Problem/Motivation

Disclaimer: I am not sure if this mechanism exists outside of Claude Code so may adversely impact cross-provider compatibility. Nevertheless…

https://code.claude.com/docs/en/hooks much like Drupal hooks, offers a more definitive way to say “do this all the time under these conditions” vs CLAUDE.md which is more of a “suggestion” for it to consider.
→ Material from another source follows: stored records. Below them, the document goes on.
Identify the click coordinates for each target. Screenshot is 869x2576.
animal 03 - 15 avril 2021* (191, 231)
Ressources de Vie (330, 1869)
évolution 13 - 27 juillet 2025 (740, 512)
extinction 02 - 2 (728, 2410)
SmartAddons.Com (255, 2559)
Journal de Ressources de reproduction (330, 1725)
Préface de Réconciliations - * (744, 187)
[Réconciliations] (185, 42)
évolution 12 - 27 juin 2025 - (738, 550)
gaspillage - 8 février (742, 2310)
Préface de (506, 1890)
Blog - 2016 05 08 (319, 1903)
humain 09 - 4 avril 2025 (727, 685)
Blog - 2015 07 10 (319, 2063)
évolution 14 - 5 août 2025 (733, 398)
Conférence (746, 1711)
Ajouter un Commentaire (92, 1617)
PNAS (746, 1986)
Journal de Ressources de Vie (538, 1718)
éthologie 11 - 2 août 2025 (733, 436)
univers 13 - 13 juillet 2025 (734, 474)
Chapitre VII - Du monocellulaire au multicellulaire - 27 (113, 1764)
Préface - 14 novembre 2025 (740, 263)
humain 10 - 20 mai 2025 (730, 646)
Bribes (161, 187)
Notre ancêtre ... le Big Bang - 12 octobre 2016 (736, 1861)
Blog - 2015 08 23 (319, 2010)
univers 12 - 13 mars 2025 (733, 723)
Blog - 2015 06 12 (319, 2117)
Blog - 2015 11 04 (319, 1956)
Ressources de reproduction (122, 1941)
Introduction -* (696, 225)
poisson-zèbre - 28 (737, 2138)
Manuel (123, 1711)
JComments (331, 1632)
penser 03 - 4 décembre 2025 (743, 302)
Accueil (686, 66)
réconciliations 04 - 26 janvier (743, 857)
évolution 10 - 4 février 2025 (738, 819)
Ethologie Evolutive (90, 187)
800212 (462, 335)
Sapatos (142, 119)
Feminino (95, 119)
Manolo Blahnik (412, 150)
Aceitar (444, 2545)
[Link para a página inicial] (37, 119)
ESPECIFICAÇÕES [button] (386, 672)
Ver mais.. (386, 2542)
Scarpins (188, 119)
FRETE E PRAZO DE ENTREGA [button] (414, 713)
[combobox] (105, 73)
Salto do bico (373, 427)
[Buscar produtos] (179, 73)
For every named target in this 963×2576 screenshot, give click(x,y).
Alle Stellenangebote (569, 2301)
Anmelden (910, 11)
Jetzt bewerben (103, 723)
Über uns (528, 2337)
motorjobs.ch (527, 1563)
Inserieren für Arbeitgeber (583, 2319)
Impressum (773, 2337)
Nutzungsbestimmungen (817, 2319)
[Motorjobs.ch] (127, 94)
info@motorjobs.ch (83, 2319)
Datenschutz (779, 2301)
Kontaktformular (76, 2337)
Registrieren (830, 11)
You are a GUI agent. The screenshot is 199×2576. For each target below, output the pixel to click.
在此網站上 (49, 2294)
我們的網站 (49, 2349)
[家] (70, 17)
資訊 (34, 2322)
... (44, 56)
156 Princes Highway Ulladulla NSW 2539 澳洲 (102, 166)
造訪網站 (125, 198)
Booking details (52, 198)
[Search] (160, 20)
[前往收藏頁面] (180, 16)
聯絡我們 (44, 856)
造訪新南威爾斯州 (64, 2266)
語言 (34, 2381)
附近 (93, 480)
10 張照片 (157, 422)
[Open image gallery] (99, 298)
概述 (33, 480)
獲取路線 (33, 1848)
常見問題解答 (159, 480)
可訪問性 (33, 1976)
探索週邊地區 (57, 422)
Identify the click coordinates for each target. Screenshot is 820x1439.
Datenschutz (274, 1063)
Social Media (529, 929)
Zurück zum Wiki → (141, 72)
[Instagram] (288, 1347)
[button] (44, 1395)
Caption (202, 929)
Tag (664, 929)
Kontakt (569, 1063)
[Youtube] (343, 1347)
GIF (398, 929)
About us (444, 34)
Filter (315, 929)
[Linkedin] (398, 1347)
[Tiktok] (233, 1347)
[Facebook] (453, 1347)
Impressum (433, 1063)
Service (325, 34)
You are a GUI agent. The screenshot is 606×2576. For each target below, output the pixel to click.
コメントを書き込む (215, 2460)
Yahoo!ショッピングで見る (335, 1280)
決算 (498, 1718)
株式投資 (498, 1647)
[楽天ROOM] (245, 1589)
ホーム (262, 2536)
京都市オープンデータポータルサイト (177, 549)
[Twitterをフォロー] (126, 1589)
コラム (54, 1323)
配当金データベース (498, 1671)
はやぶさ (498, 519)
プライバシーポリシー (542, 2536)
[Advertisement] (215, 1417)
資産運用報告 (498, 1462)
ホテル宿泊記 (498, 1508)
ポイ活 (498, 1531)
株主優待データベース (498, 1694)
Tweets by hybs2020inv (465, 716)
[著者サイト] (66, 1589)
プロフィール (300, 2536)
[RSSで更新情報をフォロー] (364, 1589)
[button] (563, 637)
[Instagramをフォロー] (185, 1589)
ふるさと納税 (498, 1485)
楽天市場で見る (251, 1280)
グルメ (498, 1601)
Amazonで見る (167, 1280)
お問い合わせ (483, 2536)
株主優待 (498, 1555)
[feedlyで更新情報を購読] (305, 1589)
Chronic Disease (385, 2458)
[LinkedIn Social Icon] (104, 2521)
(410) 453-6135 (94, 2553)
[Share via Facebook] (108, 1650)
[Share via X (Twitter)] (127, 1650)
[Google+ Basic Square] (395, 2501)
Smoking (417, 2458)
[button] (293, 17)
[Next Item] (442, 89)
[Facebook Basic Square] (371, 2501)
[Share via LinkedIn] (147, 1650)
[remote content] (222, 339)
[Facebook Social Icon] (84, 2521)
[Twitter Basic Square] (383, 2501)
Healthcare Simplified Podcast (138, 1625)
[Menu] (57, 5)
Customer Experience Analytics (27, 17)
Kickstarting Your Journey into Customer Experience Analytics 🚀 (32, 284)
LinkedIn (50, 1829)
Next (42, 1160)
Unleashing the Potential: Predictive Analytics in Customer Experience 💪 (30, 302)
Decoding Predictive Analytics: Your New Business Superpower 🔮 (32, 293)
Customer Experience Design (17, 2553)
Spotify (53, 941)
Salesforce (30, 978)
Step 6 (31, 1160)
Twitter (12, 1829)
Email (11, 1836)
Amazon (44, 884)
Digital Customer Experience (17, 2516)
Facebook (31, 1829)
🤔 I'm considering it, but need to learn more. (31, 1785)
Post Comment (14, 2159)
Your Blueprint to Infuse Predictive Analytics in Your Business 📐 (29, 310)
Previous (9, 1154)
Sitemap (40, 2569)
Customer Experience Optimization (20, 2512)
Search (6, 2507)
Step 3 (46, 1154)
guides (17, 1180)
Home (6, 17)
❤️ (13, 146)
Seems like this might be an interesting thing to consider for any “right or wrong” guidance such as coding standards.

Steps to reproduce

Proposed resolution

Remaining tasks

User interface changes

API changes

Data model changes

Comments

webchick created an issue.

alex ua’s picture

Hooks run in codex too, fwiw: https://developers.openai.com/codex/hooks

Claude.md is for sure not the right place either, from what I can tell it looks to that around 80% of the time. From my own experience I've seen the most improvements in output to leveraging skills and workflow improvements:
* planning as a prerequisite to execution, full test passes a gate for success
* agent "swarms" each with a unique role and jtbd (agents are really just other chats with specific skills,
Cli tools, & mcps loaded)
* criticism, testing, and review of both plans and execution
* clear output documents that show what was done and allow others to easily replicate the outcome
* force it to work from lists like todos and make it fill in forms to prove it succeeded.
In my opinion what would be great is a fully tested and community maintained review agent that worked in any of the big players as well as on the self hosted, international, &/or smaller LLMs.

alex ua’s picture

Building on my earlier point that CLAUDE.md compliance is ~80% — hooks are clearly the right answer for deterministic, right-or-wrong rules. But there's a question upstream of hooks: how do we discover which rules should become hooks?

Not every Drupal-specific mistake an agent makes is a coding standards violation that phpcs can catch. Some are domain knowledge errors — wrong mental model of the render pipeline, outdated understanding of hook-to-event migration status, incorrect assumptions about entity storage. These are too contextual for hooks but too important to leave to CLAUDE.md's ~80% compliance rate.

I've opened the issue for capturing expert corrections proposing a structured correction capture workflow that classifies each expert correction by failure type. One of the classifications is HOOK_CANDIDATE — when a correction reveals a deterministic rule that should be enforced by a hook but currently isn't.

The flow would be:

  1. Expert corrects agent during live session
  2. Correction classified — if it's a deterministic, objective rule → tagged HOOK_CANDIDATE
  3. When 3+ corrections for the same rule accumulate → strong signal to implement as a hook
  4. Hook gets an eval case to verify it works (ties back into #3581832)

This gives hooks a data-driven prioritization path rather than trying to anticipate every rule upfront. The corrections people actually make in practice tell you which hooks matter most.

On the cross-provider compatibility point — the correction log itself is plain JSONL (agent-agnostic). The hook implementation is necessarily tool-specific (Claude hooks vs Codex hooks vs whatever), but the discovery of which rules need hooks can be shared infrastructure.